EXERCISE AIM =
Write out the listing below line for line, reproducing every character without any change.

Dataset rows =
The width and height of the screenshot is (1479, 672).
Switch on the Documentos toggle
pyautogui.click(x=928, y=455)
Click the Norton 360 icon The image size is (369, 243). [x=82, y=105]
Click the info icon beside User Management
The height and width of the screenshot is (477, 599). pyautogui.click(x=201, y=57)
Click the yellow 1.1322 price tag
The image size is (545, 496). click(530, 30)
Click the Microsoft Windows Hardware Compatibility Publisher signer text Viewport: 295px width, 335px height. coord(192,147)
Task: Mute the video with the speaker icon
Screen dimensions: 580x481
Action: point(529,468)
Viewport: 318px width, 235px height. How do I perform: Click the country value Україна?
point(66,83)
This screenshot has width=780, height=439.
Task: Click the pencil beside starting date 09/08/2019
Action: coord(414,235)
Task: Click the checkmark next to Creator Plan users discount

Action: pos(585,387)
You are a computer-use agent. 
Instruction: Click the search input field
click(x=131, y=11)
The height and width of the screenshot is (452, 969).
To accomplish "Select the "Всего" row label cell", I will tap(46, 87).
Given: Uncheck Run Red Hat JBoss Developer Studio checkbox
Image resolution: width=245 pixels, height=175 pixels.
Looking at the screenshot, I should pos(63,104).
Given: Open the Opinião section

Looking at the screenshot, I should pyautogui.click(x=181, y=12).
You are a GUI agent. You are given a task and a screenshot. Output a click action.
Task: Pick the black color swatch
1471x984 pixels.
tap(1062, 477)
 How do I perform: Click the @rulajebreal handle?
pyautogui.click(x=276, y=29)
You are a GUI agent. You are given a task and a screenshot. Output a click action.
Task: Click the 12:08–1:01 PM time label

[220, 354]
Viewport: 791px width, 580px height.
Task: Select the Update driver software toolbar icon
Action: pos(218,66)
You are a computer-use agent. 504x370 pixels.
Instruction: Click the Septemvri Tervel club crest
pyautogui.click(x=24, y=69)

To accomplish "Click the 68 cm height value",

THE RESULT =
The width and height of the screenshot is (1479, 672).
Switch on the Documentos toggle
pyautogui.click(x=928, y=455)
Click the Norton 360 icon The image size is (369, 243). [x=82, y=105]
Click the info icon beside User Management
The height and width of the screenshot is (477, 599). pyautogui.click(x=201, y=57)
Click the yellow 1.1322 price tag
The image size is (545, 496). click(530, 30)
Click the Microsoft Windows Hardware Compatibility Publisher signer text Viewport: 295px width, 335px height. coord(192,147)
Task: Mute the video with the speaker icon
Screen dimensions: 580x481
Action: point(529,468)
Viewport: 318px width, 235px height. How do I perform: Click the country value Україна?
point(66,83)
This screenshot has width=780, height=439.
Task: Click the pencil beside starting date 09/08/2019
Action: coord(414,235)
Task: Click the checkmark next to Creator Plan users discount

Action: pos(585,387)
You are a computer-use agent. 
Instruction: Click the search input field
click(x=131, y=11)
The height and width of the screenshot is (452, 969).
To accomplish "Select the "Всего" row label cell", I will tap(46, 87).
Given: Uncheck Run Red Hat JBoss Developer Studio checkbox
Image resolution: width=245 pixels, height=175 pixels.
Looking at the screenshot, I should pos(63,104).
Given: Open the Opinião section

Looking at the screenshot, I should pyautogui.click(x=181, y=12).
You are a GUI agent. You are given a task and a screenshot. Output a click action.
Task: Pick the black color swatch
1471x984 pixels.
tap(1062, 477)
 How do I perform: Click the @rulajebreal handle?
pyautogui.click(x=276, y=29)
You are a GUI agent. You are given a task and a screenshot. Output a click action.
Task: Click the 12:08–1:01 PM time label

[220, 354]
Viewport: 791px width, 580px height.
Task: Select the Update driver software toolbar icon
Action: pos(218,66)
You are a computer-use agent. 504x370 pixels.
Instruction: Click the Septemvri Tervel club crest
pyautogui.click(x=24, y=69)

To accomplish "Click the 68 cm height value",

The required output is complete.